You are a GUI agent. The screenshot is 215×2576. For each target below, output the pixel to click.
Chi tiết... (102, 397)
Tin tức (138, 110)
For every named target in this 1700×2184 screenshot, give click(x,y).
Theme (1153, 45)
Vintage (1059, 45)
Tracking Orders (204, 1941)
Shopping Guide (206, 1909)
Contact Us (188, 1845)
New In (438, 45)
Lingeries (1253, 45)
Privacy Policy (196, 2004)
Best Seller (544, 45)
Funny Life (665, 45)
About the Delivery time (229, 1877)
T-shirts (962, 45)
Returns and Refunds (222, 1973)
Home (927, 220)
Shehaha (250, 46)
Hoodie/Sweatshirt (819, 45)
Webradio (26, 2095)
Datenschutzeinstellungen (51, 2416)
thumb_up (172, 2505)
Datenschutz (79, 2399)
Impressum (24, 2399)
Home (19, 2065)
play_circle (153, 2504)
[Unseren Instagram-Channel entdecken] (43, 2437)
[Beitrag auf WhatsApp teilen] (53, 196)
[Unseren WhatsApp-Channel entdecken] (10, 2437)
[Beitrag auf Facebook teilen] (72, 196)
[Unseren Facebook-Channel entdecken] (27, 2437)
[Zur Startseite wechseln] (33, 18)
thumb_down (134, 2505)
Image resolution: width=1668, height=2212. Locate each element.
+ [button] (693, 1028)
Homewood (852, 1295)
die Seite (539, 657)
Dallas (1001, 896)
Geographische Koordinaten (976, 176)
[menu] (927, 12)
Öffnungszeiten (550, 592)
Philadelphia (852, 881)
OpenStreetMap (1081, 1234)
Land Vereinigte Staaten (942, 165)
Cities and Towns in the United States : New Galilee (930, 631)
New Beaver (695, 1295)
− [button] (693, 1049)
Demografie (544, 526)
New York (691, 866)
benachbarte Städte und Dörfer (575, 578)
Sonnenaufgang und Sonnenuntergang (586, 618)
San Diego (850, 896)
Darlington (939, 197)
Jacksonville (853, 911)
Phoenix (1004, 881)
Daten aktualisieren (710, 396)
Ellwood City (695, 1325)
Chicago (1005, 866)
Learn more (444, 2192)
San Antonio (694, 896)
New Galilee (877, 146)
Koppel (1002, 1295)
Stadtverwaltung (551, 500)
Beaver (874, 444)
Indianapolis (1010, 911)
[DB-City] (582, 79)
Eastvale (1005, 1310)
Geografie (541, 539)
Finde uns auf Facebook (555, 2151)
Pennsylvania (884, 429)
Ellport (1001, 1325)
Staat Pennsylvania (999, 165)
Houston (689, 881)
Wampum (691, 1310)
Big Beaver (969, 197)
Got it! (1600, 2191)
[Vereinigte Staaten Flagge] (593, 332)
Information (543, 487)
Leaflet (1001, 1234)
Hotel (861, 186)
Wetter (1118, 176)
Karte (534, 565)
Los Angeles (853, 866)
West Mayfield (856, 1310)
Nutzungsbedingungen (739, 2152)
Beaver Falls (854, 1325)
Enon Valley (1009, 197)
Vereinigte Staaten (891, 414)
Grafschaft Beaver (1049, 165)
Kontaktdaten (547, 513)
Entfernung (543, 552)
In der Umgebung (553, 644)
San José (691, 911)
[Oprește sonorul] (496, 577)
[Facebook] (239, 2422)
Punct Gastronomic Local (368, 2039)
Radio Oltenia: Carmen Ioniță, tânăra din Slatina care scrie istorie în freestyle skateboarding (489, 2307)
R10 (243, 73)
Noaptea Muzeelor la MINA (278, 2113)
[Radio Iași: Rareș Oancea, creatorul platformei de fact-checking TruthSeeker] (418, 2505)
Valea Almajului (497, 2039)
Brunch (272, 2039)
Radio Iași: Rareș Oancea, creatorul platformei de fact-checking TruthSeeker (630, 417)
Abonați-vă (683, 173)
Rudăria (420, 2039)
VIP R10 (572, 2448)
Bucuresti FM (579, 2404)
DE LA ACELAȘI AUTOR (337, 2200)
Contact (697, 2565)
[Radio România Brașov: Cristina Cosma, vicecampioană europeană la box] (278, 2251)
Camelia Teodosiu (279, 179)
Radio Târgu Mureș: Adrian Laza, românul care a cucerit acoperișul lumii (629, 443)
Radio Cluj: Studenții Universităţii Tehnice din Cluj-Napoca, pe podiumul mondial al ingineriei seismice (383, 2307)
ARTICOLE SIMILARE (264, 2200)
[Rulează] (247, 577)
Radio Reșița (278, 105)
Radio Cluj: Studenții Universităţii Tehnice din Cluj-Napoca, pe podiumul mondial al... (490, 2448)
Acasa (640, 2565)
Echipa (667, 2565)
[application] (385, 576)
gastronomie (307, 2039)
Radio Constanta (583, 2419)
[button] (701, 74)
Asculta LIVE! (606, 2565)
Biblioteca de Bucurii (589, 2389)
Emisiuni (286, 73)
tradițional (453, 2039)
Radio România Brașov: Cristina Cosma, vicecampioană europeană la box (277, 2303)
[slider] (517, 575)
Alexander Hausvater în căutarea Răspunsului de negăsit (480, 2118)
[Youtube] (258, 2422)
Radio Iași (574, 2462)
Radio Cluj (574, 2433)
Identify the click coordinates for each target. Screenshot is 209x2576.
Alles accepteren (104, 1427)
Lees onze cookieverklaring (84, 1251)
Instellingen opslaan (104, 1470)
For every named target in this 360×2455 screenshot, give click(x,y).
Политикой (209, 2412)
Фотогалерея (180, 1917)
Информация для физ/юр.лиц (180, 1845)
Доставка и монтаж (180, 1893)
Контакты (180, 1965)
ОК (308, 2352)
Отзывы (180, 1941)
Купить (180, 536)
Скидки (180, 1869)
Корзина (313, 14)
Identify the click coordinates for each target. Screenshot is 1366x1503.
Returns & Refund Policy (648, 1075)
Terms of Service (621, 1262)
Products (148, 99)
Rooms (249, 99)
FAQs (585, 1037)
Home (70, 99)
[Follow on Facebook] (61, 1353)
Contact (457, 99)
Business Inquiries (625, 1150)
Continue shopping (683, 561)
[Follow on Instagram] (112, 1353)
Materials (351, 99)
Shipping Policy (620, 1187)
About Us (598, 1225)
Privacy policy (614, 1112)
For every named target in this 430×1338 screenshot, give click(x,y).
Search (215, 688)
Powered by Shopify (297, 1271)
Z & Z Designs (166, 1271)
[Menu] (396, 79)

════════════════════

_Exercise details_.
Whenever the string "Unseren" shows up in a line above, copy that line.

_Reply to the task_.
[Unseren Instagram-Channel entdecken] (43, 2437)
[Unseren WhatsApp-Channel entdecken] (10, 2437)
[Unseren Facebook-Channel entdecken] (27, 2437)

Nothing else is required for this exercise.